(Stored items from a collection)

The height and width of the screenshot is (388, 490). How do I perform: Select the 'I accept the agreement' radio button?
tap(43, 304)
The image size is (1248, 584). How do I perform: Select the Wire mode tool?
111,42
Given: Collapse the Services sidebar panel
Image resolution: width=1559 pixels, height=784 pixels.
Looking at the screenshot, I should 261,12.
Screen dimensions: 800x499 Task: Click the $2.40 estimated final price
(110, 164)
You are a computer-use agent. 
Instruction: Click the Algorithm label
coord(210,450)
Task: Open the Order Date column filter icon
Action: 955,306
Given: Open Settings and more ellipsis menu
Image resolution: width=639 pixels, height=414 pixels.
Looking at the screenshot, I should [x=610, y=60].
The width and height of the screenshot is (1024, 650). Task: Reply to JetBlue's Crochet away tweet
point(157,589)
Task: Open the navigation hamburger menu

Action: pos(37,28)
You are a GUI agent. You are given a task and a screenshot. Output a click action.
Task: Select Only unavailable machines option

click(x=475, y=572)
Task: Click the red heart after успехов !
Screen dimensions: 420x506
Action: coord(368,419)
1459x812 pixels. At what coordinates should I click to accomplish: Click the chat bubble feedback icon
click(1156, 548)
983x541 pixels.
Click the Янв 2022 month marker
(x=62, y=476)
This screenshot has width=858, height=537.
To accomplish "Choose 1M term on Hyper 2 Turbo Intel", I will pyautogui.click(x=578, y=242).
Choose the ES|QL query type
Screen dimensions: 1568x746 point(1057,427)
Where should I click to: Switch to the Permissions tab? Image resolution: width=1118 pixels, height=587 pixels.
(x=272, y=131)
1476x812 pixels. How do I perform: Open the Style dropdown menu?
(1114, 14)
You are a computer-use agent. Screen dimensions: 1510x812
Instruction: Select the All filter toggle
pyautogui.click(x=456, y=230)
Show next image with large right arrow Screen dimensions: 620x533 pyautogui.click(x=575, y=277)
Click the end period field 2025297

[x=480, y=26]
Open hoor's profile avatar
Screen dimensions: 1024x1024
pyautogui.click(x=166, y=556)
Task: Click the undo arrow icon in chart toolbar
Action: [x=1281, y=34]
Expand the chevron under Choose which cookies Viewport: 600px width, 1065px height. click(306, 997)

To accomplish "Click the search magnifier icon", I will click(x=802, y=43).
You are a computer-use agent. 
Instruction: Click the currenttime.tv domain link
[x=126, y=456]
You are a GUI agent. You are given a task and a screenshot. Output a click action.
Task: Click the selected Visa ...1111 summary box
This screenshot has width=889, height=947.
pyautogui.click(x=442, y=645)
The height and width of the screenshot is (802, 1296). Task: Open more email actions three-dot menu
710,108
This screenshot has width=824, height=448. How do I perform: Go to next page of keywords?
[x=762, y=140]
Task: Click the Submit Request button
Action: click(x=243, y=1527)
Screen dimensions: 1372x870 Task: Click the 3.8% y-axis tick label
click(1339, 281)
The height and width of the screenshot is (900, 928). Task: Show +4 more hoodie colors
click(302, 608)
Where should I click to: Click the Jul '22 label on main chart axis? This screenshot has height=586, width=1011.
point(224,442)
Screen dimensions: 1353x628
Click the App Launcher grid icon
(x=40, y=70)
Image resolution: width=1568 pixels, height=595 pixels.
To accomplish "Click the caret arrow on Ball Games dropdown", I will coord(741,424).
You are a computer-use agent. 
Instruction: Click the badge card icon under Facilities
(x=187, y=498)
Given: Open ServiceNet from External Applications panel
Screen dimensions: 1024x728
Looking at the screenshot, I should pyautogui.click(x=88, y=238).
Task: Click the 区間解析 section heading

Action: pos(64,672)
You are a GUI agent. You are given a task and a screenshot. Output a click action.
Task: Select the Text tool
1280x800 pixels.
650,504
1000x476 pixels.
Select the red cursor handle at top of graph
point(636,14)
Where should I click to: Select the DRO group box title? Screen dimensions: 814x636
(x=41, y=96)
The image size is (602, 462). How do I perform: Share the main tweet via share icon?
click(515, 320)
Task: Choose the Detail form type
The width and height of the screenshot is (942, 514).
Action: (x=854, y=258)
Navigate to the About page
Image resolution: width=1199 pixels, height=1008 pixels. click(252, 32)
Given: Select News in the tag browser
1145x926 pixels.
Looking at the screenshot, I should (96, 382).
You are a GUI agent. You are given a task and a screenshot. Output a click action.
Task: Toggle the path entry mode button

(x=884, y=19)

WHAT YOU HAVE TO DO. Collect every line above that contains the word "will".

OUTPUT FOR THIS TASK.
To accomplish "Choose 1M term on Hyper 2 Turbo Intel", I will pyautogui.click(x=578, y=242).
To accomplish "Click the search magnifier icon", I will click(x=802, y=43).
To accomplish "Click the caret arrow on Ball Games dropdown", I will coord(741,424).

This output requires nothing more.